Fiction is dependent on interactions between characters. Story is dependent on conflict and resolution (even if the latter is not a happy one) so there has to be a case of a character wanting something and something/someone else getting in the way of them obtaining that.

Sometimes the conflict can be an internal one – the character wants to change some aspect of themselves and struggles to do so. You see glimpses of this with Gollum in The Lord of the Rings. There are times Frodo’s more positive attitude towards Gollum seems to be paying off and other times when Sam’s cynical view of Gollum is justified.

So yes a character can interact with themselves and Gollum does that a lot. Not necessarily to his own benefit either. For the record, I see Gollum as a tragic, evil character whereas Sauron is just evil. There is a huge difference here. I don’t like Gollum but the possibility of redemption is there – whether he takes it or not is another matter.

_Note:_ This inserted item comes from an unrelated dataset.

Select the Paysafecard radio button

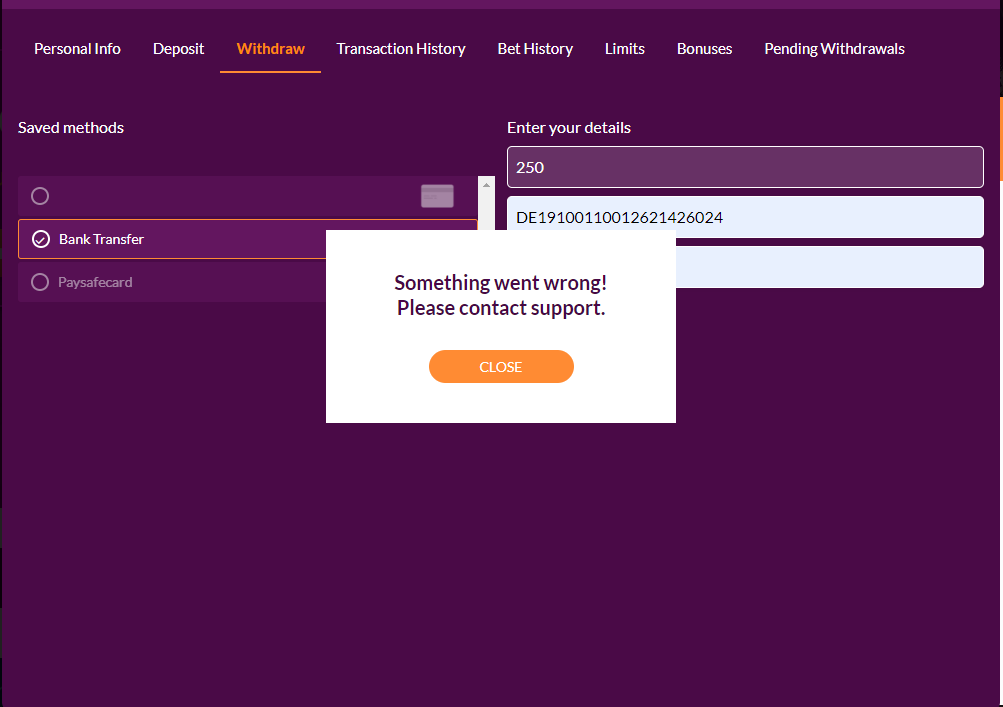[x=40, y=283]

How do interactions between your characters play out? Does on character always seem to get the upper hand or is there more of a balance? The problem with dominant characters, as with dominant people full stop, can be they cause resentment (and rebellion) in others. Interactions matter – they fuel the conflict which is the heart of any story.

So give thought to what you want your characters to do and why they are the way they are. With Gollum, you can see what led him to become the creature he became. Your readers need to do that with your characters – and indeed with mine!